## GIVEN PASSAGE
>> start

# Consisting and speed matching



## tazzy45 (Dec 6, 2015)

I have a question about consisting and speed matching. Is it better to speed match the locos before consisting or create the consist and then speed match. I tried speed matching before consisting and got the locos to be close in speed, but when I consisted they were not running close. I have an NCE power cab. Any suggestions are welcome.


----------



## mesenteria (Oct 29, 2015)

IT is much better to match them first. Once they operate the same way, or largely the same way, as you dial up individual speed steps, then a consist will work well...or better. Many people don't do more than to match them somewhat closely using CV's 3, 4, 5, and 6.


----------



## tazzy45 (Dec 6, 2015)

mesenteria said:


> IT is much better to match them first. Once they operate the same way, or largely the same way, as you dial up individual speed steps, then a consist will work well...or better. Many people don't do more than to match them somewhat closely using CV's 3, 4, 5, and 6.

>> end

## MATERIAL PROVIDED
>> start

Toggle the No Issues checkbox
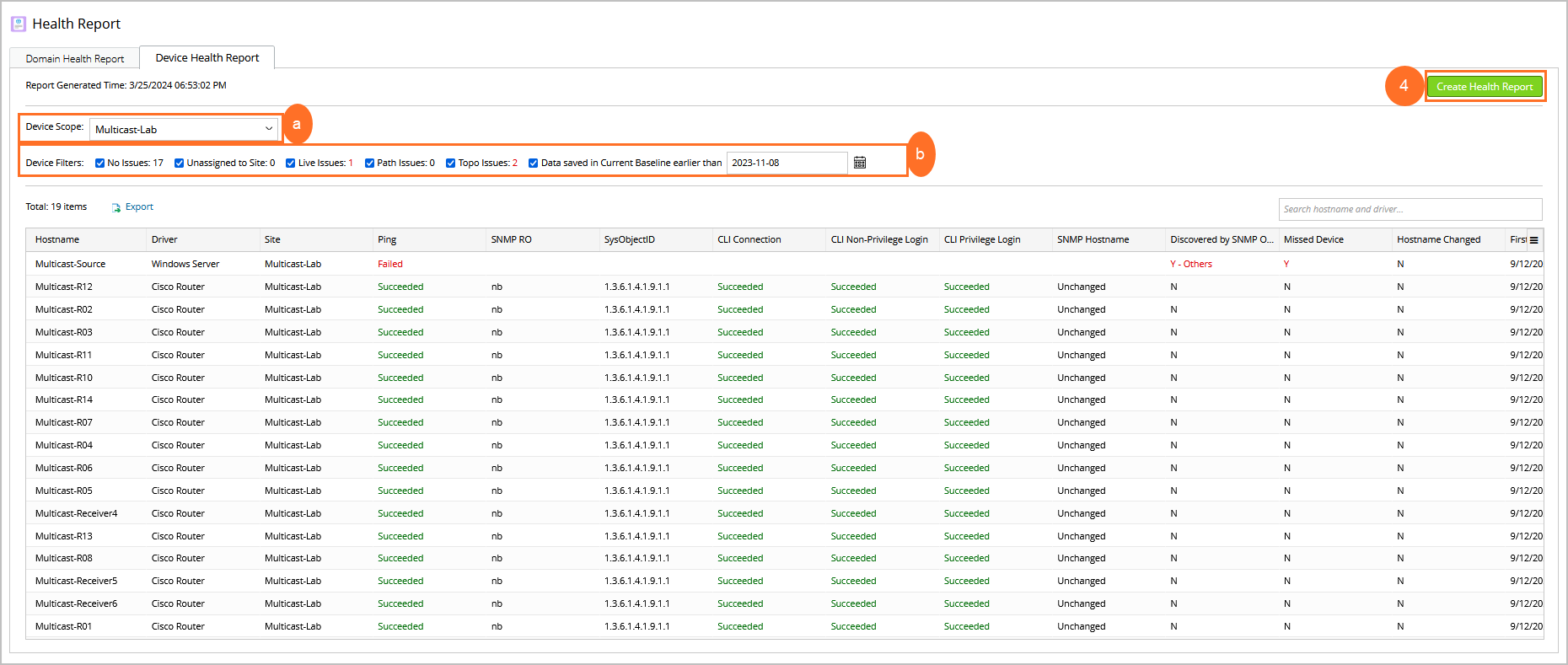The image size is (1568, 665). [x=99, y=164]
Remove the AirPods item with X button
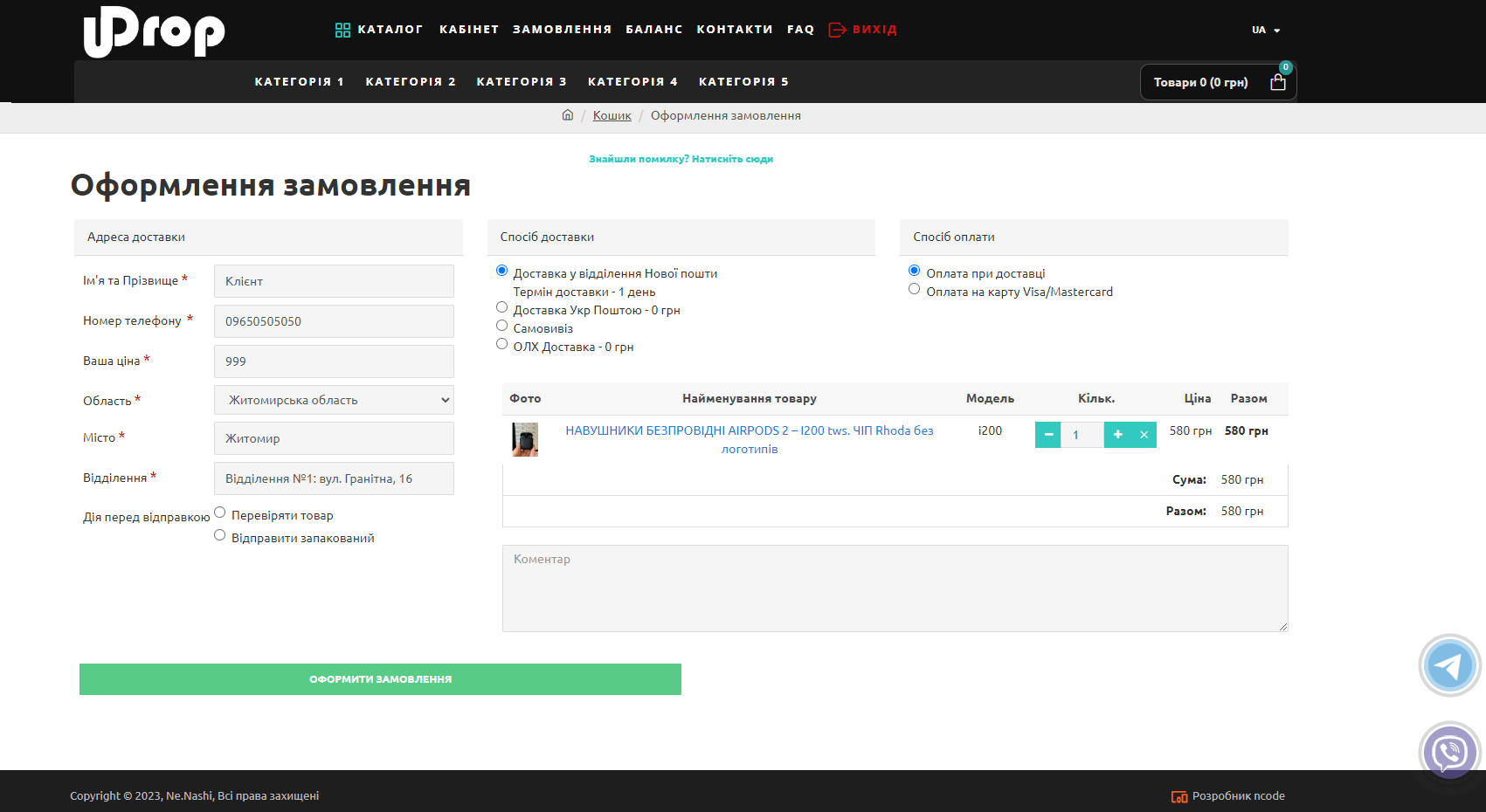This screenshot has height=812, width=1486. 1144,435
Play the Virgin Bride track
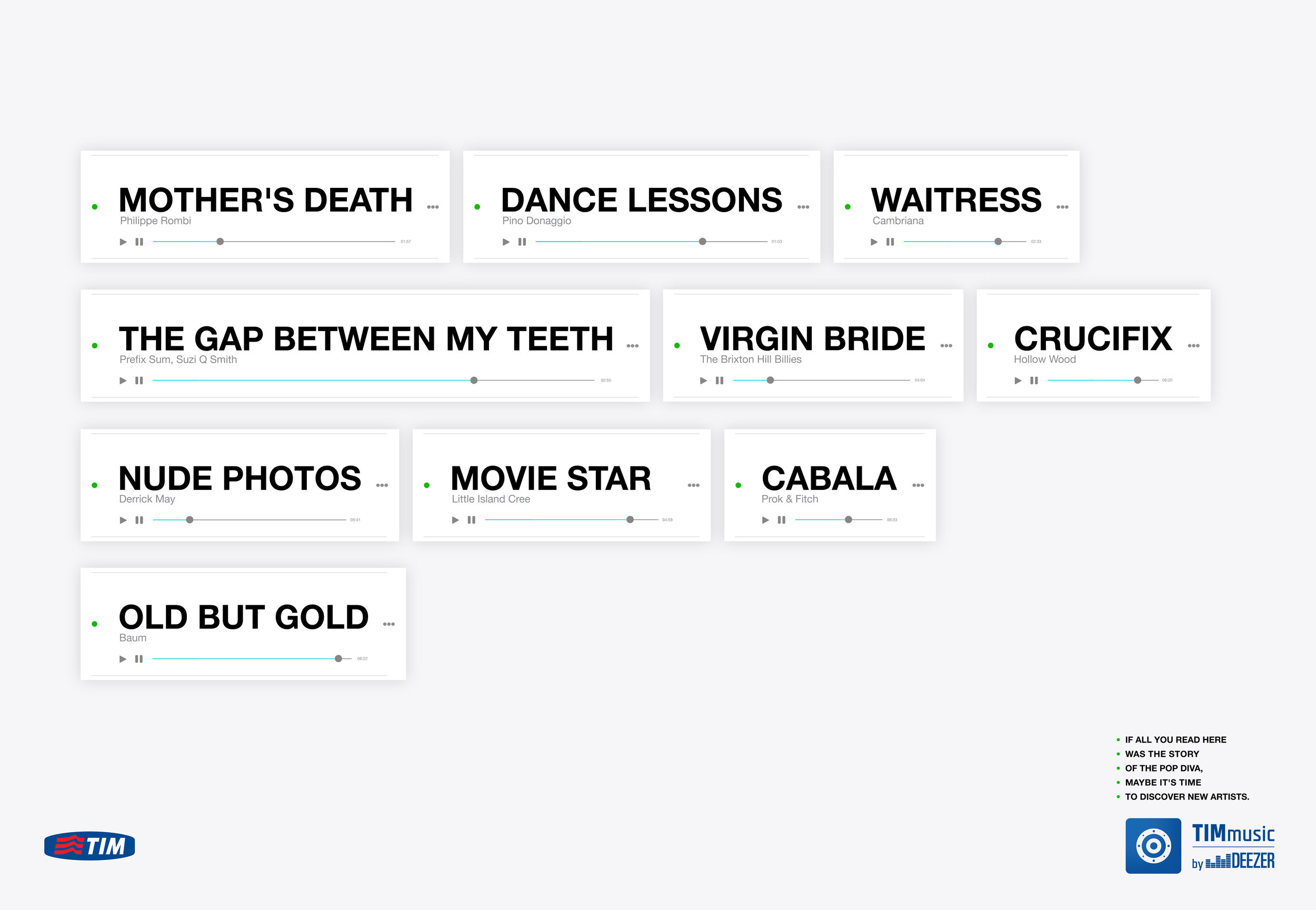The height and width of the screenshot is (910, 1316). pos(704,381)
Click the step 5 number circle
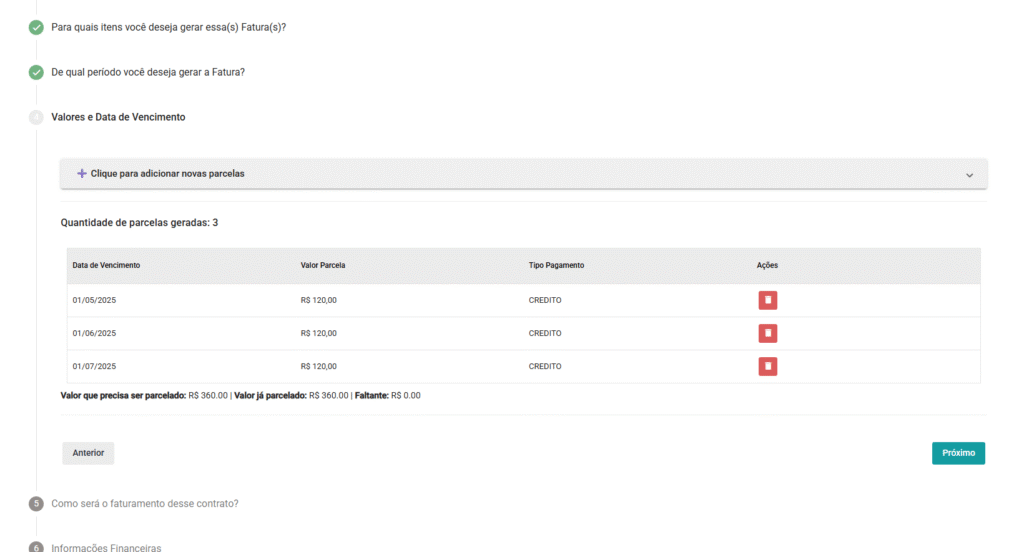The height and width of the screenshot is (552, 1024). pos(36,504)
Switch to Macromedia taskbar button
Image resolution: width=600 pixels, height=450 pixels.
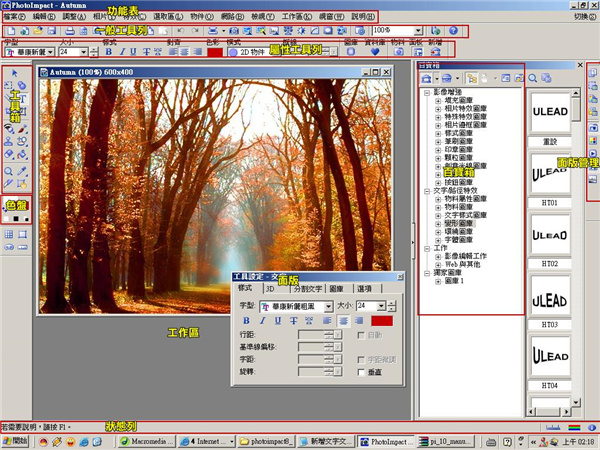(147, 442)
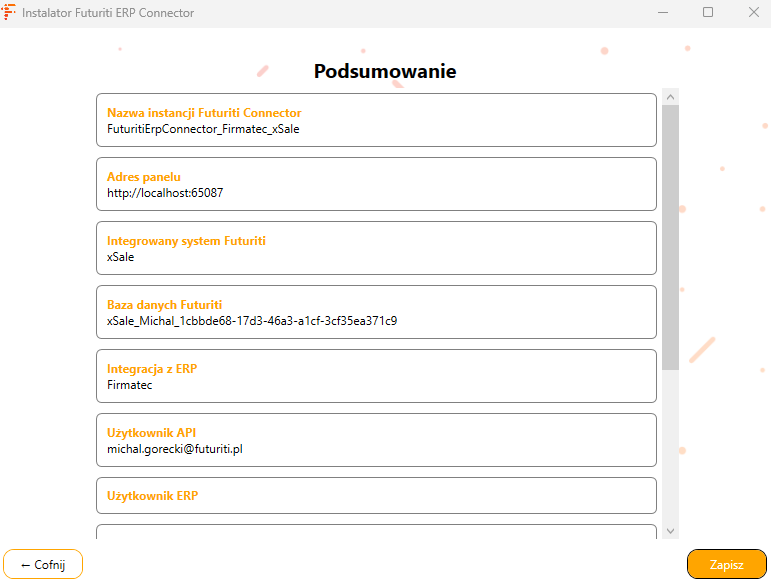Select the Baza danych Futuriti entry
The width and height of the screenshot is (771, 587).
coord(376,312)
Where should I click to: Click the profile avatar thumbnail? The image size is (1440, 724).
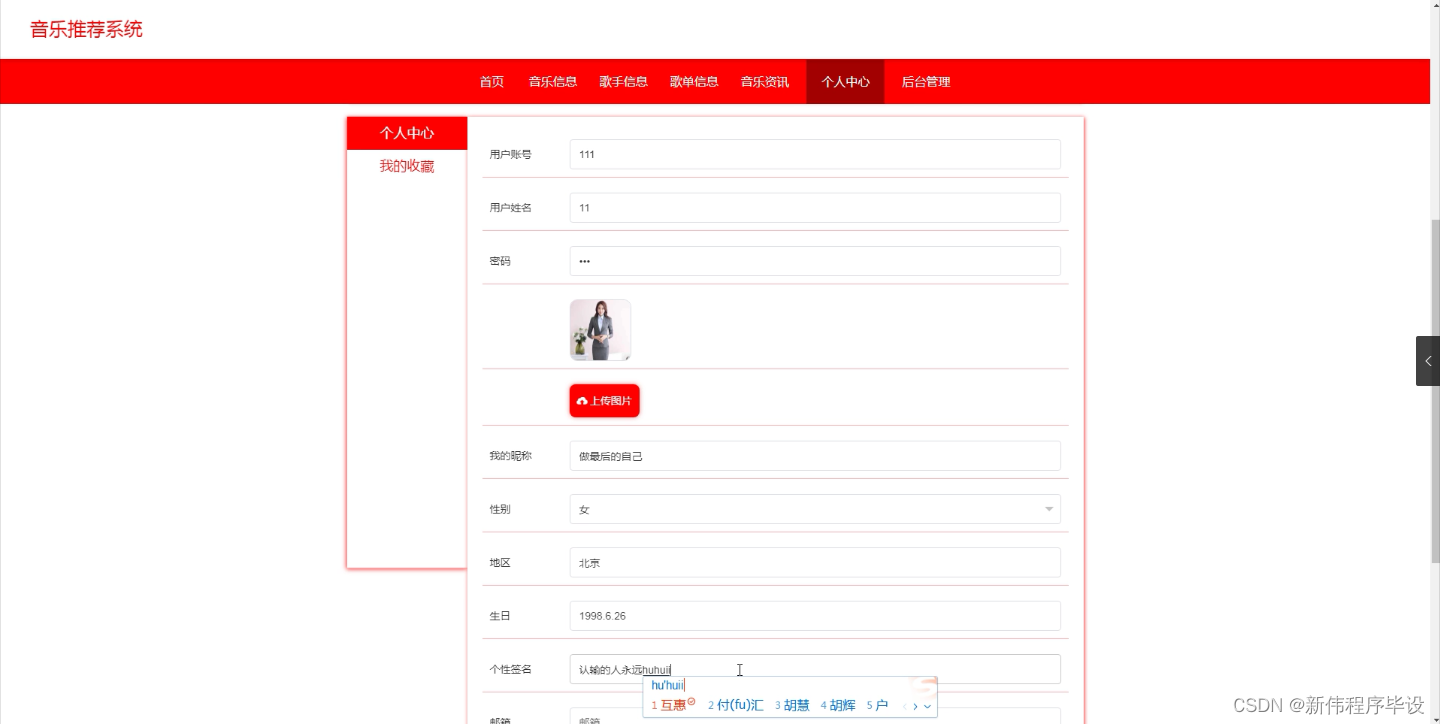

>> end

## TASK DESCRIPTION
List every CV number mentioned in the thread on consisting and speed matching. The data is separate material from the thread on consisting and speed matching.

## ANSWER TO THE TASK
3, 4, 5, 6